::: Text segment
PostgreSQL ALTER TABLE explicit locking doesn't work as expected - postgresql

I'm trying to perform ALTER TABLE on a huge table without full access locking.
According to ALTER TABLE documentation:
An ACCESS EXCLUSIVE lock is held unless explicitly noted
Hence I do the following:
BEGIN;
LOCK TABLE MyTable IN SHARE MODE;
ALTER TABLE MyTable ALTER COLUMN size SET DATA TYPE BIGINT;
COMMIT;
I expect that it gives me a possibility to perform SELECT queries during the upgrade.
But in fact it doesn't. Looking at pg_locks during the transaction I've found that:
SELECT c.relname, l.mode, l.granted, l.pid
FROM pg_locks as l JOIN pg_class as c on c.oid = l.relation
WHERE relname='MyTable' AND granted IS TRUE;
relname | mode | granted | pid
----------+---------------------+---------+------
MyTable | ShareLock | t | 2277
MyTable | AccessExclusiveLock | t | 2277
So AccessExclusiveLock unexpectedly was taken as well and it explains why my SELECTs are hanging until the end of the transaction
I use PostgreSQL 9.4

You seem to misinterpret the unless explicitly noted bit.
It means that, given that there are different actions grouped under ALTER TABLE, for some of them it's possible that a lock weaker than ACCESS EXCLUSIVE might be sufficient, and when it's in the case, it's explicity noted in the documentation.
For instance (from
https://www.postgresql.org/docs/9.5/static/sql-altertable.html ):
SET STATISTICS acquires a SHARE UPDATE EXCLUSIVE lock.
...
Changing per-attribute options acquires a SHARE UPDATE EXCLUSIVE lock.
...
Validation acquires only a SHARE UPDATE EXCLUSIVE lock on the table being altered. If the constraint is a foreign key then a ROW SHARE lock is also required on the table referenced by the constraint
It doesn't mean that the actions that require an ACCESS EXCLUSIVE lock (such as changing the type of a column) could be influenced by a previous explicit weaker lock grabbed on the table in the same transaction. They are going to need an ACCESS EXCLUSIVE lock no matter what.

Related

How to check whether table is busy or free before running the ALTER or creating TRIGGER on that table

We have thousands of tables. Out of these tables we have few tables. Which are busy some times. If I execute any ALTER statement or creating trigger on those tables I am unable to do it. How to check whether table is busy or free before running the ALTER or creating TRIGGER on that table in postgresql database.
The easiest way would be to run
LOCK TABLE mytable NOWAIT;
If you get no error, the ALTER TABLE statement can proceed without waiting.
Query below returns locked objects in a database.
select t.relname, l.locktype, page, virtualtransaction, pid, mode, granted
from pg_locks l, pg_stat_all_tables t
where l.relation=t.relid
order by relation asc;

Alter Table Set Statistics requires table lock

I have run into a case such that Pg always preferring into a sequential scan for a table that has around 70M rows. (Index scan is ideal for that query and i have confirmed it by setting enable_seq_scan=off, speed improved by 200x)
::::::
::: Provided records
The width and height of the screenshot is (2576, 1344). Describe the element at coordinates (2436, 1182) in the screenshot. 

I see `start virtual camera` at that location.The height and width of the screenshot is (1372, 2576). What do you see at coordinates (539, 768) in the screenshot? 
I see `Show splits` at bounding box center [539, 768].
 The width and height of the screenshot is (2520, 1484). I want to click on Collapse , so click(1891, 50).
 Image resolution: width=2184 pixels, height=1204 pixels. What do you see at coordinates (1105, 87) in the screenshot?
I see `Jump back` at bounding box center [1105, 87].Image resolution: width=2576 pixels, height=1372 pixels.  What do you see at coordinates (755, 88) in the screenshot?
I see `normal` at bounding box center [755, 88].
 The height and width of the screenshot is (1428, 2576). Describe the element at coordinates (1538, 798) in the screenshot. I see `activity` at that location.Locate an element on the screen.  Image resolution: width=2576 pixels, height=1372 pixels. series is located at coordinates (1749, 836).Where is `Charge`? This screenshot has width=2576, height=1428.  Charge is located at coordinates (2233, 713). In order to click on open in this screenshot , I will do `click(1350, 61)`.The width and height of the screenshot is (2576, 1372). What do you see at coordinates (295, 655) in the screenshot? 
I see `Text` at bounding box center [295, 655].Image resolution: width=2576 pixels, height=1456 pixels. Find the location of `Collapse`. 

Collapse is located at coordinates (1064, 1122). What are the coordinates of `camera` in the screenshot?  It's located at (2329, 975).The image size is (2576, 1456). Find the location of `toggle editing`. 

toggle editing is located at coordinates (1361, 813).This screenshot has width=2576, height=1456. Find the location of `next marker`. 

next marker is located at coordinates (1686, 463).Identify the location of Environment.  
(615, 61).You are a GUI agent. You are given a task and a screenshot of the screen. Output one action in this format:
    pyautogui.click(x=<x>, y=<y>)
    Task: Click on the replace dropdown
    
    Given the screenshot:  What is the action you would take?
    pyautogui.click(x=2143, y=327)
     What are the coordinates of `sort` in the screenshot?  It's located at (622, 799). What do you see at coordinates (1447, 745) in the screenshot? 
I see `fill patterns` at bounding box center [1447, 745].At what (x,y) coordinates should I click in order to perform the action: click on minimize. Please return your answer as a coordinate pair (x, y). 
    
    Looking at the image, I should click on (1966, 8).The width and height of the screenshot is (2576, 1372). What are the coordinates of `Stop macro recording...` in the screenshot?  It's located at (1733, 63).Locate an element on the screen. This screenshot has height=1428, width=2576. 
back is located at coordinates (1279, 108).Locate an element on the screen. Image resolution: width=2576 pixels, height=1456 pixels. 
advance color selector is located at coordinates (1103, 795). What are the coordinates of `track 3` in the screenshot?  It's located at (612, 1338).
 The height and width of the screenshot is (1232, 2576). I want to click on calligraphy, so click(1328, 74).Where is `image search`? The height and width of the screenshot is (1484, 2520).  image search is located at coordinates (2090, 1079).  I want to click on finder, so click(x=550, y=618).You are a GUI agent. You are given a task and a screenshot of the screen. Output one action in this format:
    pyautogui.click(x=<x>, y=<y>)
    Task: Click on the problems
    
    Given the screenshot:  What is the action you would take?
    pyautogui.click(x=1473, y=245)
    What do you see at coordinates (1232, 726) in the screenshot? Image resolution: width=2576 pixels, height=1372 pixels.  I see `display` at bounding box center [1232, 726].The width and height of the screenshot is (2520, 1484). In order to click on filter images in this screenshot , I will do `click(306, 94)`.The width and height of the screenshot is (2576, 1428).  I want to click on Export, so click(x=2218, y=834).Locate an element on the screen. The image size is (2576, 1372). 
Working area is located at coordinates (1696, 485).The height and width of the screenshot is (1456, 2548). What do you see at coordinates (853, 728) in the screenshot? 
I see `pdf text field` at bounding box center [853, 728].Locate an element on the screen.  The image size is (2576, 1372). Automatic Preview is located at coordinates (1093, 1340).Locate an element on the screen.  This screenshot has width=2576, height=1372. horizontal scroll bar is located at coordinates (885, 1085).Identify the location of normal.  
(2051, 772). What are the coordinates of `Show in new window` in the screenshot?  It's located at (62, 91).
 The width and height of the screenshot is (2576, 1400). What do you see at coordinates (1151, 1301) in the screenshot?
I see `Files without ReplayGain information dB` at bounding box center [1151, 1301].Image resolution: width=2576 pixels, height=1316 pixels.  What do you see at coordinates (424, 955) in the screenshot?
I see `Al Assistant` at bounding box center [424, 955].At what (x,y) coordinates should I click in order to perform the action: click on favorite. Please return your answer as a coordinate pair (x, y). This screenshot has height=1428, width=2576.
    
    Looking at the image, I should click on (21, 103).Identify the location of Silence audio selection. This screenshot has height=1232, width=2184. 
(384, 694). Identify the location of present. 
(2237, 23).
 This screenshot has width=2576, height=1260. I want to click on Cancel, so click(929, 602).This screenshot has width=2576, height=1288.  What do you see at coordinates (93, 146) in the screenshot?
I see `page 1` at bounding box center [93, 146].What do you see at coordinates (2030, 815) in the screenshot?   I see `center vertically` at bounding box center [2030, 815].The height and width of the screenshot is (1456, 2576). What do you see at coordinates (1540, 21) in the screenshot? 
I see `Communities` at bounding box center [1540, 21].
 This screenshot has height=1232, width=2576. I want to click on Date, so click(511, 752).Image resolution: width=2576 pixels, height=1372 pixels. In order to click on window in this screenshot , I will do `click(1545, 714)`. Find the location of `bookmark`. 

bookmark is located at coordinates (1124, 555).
::::::
## Tasks to perform
a - Answer each question from the PostgreSQL locking thread:
(i) Which PostgreSQL version does the person running the ALTER TABLE on the huge table use?
(ii) Per the quoted documentation, which lock does SET STATISTICS acquire?
(iii) What statement is given as the easiest way to check whether a table is busy before running ALTER?
b - In the PostgreSQL locking thread, list every column in the select list of the query described as returning locked objects in a database.
Answer using only the PostgreSQL locking thread.

## In response
a -
(i) PostgreSQL 9.4
(ii) A SHARE UPDATE EXCLUSIVE lock
(iii) LOCK TABLE mytable NOWAIT;

b - relname, locktype, page, virtualtransaction, pid, mode, granted